Like an HOUR ago, CNN reported that New York Representative Christopher Lee (no, not Sauron or Dracula) resigned amid reports that Lee, a married Republican, tried to meet women on Craigslist. He used a photo to do it with, as illustrated in the images on the CNN blog.
When the CNN post told me that the allegations first surfaced Wednesday afternoon on Gawker, I thought to myself, “Isn’t TODAY Wednesday?”
Yes, today’s Wednesday; yes, the Gawker story was posted today at 2:33 pm Eastern Time — that is to say, about five hours ago. This has to be the fastest Craigslist scandal yet — four hours from the posting of the story on Gawker to the reporting, in CNN, of Lee’s resignation. VRRRRRRRRRRROOMMMM!!!!
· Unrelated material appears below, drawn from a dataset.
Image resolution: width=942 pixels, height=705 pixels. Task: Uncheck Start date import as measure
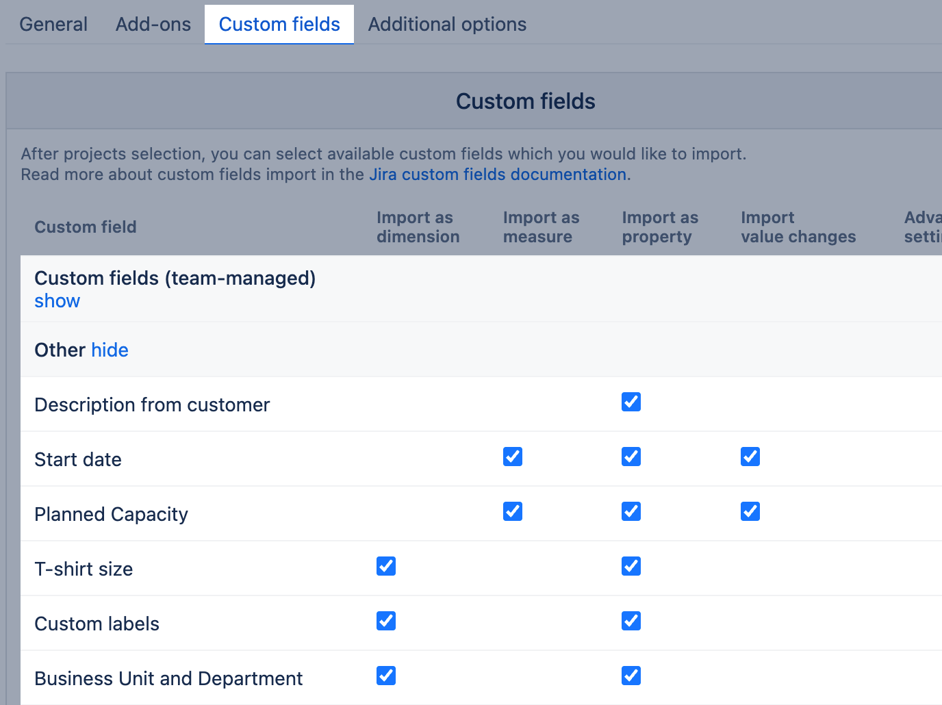(x=513, y=457)
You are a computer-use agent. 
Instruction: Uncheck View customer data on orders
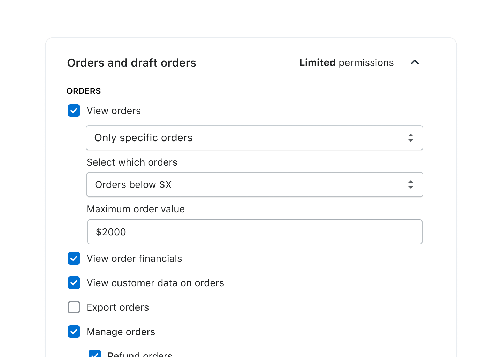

The short version of the story is that Lee did not post an ad of his own on the Maryland/DC Craigslist — no, that would have been stupid. He merely responded to a woman posting in Women For Men, with a picture of himself (claiming to be a “lobbylist.”). Did I mention that it was the Maryland/DC Craigslist? Right. Posting an ad would have been stupid. Just responding to one isn’t stupid at all. Anyway, Lee responded from a personal email address that was connected to his Facebook page — which he deleted when Gawker began nosing around.
As Gawker put it:
By modern day standards, the conversation was relatively banal: No prostitutes, escorts, or madams were involved. Just good old fashioned lying and an apparent willingness to cheat on one’s wife.
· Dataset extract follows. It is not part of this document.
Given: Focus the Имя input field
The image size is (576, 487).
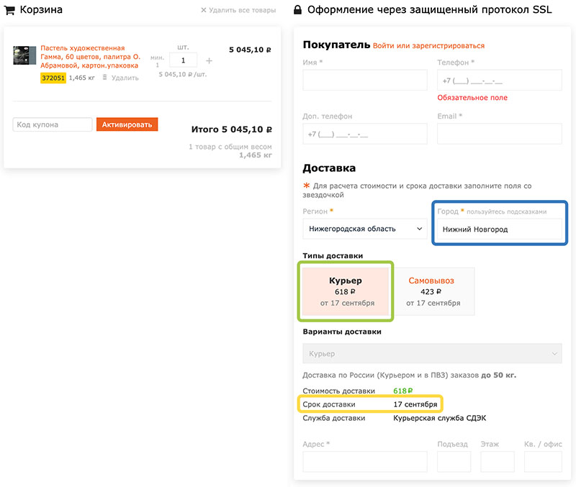Looking at the screenshot, I should tap(364, 81).
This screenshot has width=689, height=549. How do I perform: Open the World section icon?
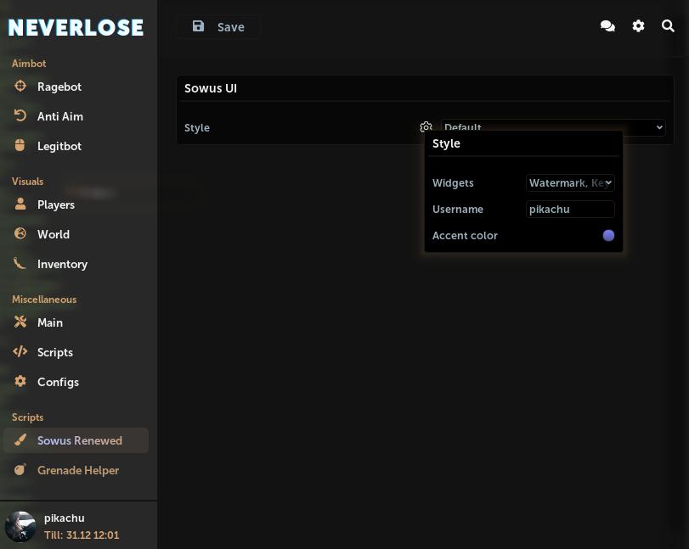(x=20, y=233)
The correspondent, after deciding that Lee had lied about his age and occupation, forward the emails to Gawker.
This is actually not so much a Stupid Representative Trick as it is symptomatic of an overall problem with being a Representative. Growing up, I always thought people in Congress had giant mansions and were ferried around in limousines with dozens of Uzi-toting bodyguards. I think future members of Congress probably grew up thinking the same thing.
Now, having been friendly with more than one U.S. Representative, I find it pretty obvious that the underwhelming sense of my-15-minutes-are-over they experience grants them a kind of deceptive anonymity, a Somebody-Nobody sorta status. They were expecting flying cars. They got a Hyundai.
The short version is that Congressional Representatives only represent a small number of people, in the grand scheme of things; they don’t get put on television unless they cheat on their spouses or spew some completely random weirdness. They tend to come to the mopey conclusion that they’re not really that big a deal. I believe it must be pretty easy, when you’re in the House, to convince yourself it’s not worth worrying about whether a political opponent might hit Craigslist trolling for Senators and come up with you, a mere U.S. Representative.
Hey, as a member of the junior house you’re the sort of Hail Mary pass that someone settles for at the singles’ bar only after Last Call, right?
You think to yourself, “I mean…I’m small potatoes. who’s that desperate. Gawker!?”
You think to yourself, “Oh, come on. I don’t need to worry about that crap. I’m not nearly famous enough.”
And apparently that’s how you get famous. Congratulations!!